Deep Differentiable Grasp Planner for High-DOF Grippers

Min Liu (National University of Defense Technology); Zherong Pan (University of North Carolina at Chapel Hill); Kai Xu (National University of Defense Technology); Kanishka Ganguly (University of Maryland at College Park); Dinesh Manocha (University of North Carolina at Chapel Hill)

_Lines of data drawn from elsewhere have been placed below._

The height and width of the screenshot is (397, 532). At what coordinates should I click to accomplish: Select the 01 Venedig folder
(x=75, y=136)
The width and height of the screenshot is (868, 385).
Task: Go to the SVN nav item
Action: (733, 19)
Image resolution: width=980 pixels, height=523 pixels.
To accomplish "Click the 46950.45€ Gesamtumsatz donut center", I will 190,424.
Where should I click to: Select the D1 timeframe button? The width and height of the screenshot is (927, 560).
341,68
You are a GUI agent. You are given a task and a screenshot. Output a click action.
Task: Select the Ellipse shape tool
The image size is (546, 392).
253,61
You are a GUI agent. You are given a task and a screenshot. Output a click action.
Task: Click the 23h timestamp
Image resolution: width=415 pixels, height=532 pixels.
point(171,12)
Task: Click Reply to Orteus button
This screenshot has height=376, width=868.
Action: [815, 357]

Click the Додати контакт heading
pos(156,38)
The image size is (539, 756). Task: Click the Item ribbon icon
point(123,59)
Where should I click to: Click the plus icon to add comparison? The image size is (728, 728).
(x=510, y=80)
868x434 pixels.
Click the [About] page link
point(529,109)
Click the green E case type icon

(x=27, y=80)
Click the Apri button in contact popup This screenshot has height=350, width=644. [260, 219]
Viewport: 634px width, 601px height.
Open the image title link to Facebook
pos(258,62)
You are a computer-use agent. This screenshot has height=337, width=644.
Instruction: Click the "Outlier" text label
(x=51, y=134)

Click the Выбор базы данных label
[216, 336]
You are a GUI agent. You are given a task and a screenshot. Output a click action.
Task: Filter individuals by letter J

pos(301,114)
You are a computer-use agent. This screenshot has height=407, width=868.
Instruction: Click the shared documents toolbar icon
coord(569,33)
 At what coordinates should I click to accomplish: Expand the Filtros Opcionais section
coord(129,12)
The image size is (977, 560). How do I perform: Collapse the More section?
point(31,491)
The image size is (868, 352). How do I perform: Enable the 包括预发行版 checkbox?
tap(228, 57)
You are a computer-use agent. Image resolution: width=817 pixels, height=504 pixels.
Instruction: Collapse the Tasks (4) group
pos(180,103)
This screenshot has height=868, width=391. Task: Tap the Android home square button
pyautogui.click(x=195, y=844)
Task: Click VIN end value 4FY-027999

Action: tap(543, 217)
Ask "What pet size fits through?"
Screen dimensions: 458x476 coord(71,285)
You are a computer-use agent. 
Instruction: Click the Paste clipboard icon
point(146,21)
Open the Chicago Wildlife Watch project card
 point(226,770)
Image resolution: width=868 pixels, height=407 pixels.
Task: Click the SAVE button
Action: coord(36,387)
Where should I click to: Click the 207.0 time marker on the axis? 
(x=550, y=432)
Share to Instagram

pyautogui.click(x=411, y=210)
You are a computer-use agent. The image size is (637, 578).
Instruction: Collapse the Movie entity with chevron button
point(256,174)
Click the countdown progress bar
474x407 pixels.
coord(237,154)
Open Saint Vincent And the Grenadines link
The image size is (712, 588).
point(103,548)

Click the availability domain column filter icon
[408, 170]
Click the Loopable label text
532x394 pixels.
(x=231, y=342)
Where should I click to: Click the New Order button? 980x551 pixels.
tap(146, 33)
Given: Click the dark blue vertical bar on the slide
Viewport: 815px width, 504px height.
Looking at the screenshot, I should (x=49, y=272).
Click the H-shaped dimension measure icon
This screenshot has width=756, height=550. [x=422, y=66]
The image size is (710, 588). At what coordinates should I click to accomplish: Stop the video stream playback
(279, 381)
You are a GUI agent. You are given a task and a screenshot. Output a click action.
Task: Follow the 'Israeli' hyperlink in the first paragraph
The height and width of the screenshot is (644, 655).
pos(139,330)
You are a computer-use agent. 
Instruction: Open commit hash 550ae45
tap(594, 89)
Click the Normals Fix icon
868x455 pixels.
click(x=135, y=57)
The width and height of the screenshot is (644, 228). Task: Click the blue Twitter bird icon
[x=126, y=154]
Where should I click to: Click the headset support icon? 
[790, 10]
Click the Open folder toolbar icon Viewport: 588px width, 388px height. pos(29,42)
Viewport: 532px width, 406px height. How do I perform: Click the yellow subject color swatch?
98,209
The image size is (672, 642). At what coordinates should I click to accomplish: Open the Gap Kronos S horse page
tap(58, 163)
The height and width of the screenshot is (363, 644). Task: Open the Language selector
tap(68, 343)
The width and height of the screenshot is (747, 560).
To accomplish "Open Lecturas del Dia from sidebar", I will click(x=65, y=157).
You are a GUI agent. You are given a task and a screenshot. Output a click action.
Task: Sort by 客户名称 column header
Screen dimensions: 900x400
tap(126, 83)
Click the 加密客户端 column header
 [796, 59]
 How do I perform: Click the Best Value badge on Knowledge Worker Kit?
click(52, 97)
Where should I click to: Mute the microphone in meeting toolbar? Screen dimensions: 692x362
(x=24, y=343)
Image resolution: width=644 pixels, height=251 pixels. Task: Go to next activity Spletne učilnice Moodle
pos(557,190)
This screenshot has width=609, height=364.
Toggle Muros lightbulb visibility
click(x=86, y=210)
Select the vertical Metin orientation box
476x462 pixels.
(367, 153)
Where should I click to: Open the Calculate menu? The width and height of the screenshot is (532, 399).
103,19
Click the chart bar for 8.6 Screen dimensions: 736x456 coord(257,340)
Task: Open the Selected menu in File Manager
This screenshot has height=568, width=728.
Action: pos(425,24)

We present an end-to-end algorithm for training deep neural networks to grasp novel objects. Our algorithm builds all the essential components of a grasping system using a forward-backward automatic differentiation approach, including the forward kinematics of the gripper, the collision between the gripper and the target object, and the metric for grasp poses. In particular, we show that a generalized Q1 grasp metric is defined and differentiable for inexact grasps generated by a neural network, and the derivatives of our generalized Q1 metric can be computed from a sensitivity analysis of the induced optimization problem. We show that the derivatives of the (self-)collision terms can be efficiently computed from a watertight triangle mesh of low-quality. Altogether, our algorithm allows for the computation of grasp poses for high-DOF grippers in an unsupervised mode with no ground truth data, or it improves the results in a supervised mode using a small dataset. Our new learning algorithm significantly simplifies the data preparation for learning-based grasping systems and leads to higher qualities of learned grasps on common 3D shape datasets [7, 49, 26, 25], achieving a 22% higher success rate on physical hardware and a 0.12 higher value on the Q1 grasp quality metric.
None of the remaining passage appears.